Retype the opening lines of the data exactly, stopping after the line that contains "1034x413 pixels.". Skip every picture.

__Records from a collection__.

------

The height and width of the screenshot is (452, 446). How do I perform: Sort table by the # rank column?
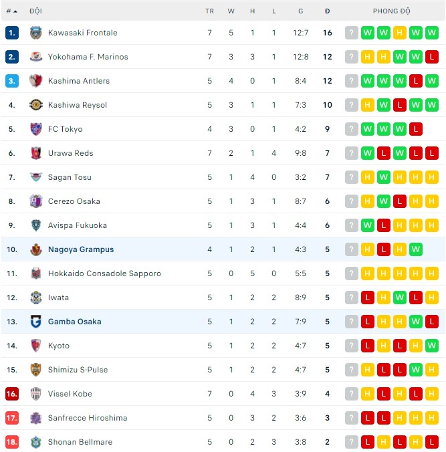pos(11,11)
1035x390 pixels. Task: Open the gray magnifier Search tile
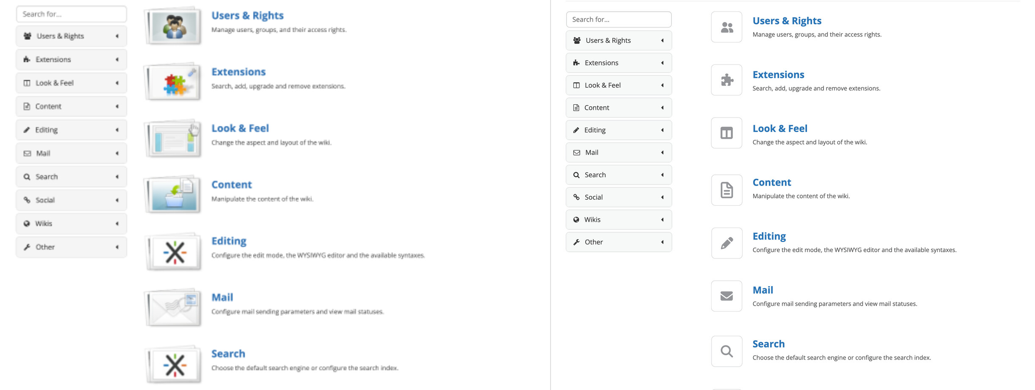click(726, 351)
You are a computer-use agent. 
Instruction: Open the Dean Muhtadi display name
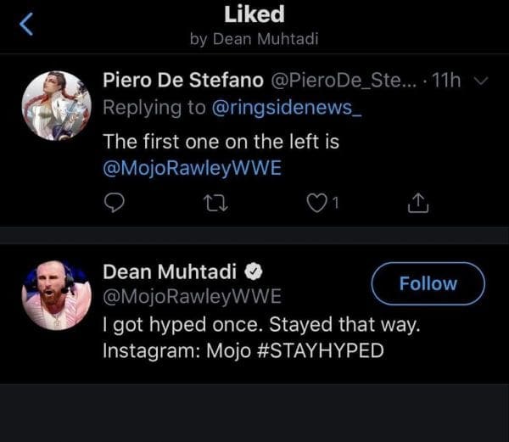(x=170, y=272)
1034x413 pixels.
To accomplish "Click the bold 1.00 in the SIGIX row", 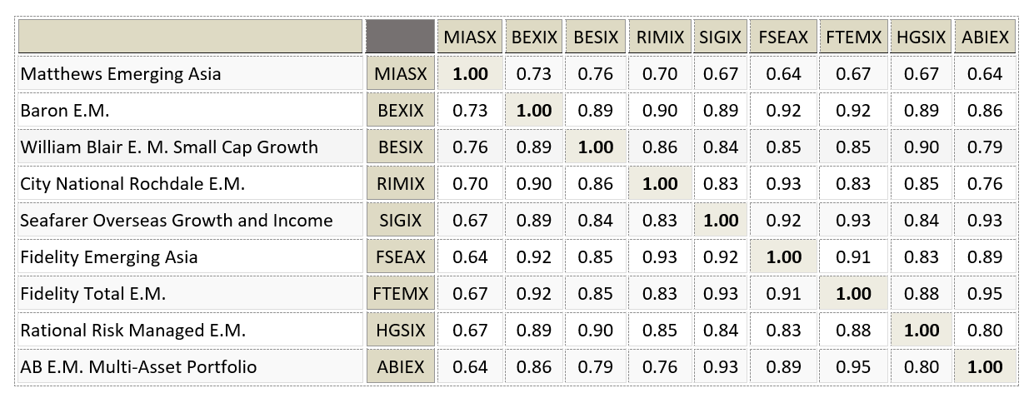I will pos(721,220).
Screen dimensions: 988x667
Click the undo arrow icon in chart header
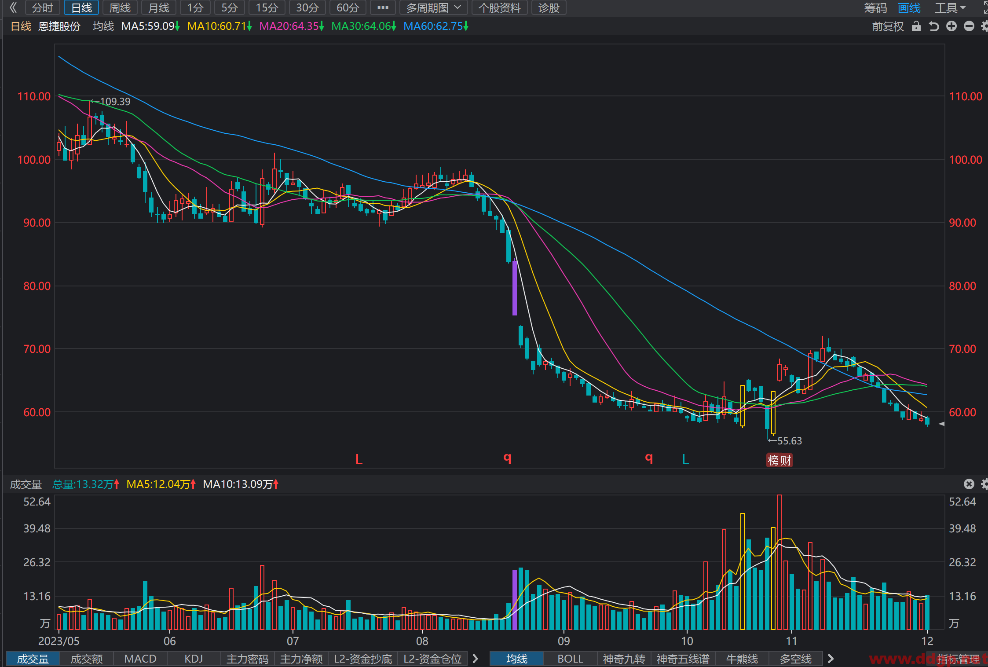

------

__Written solution__.
The height and width of the screenshot is (452, 446). How do I perform: Sort table by the # rank column?
pos(11,11)
1035x390 pixels. Task: Open the gray magnifier Search tile
click(726, 351)
You are a computer-use agent. 
Instruction: Open the Dean Muhtadi display name
(x=170, y=272)
1034x413 pixels.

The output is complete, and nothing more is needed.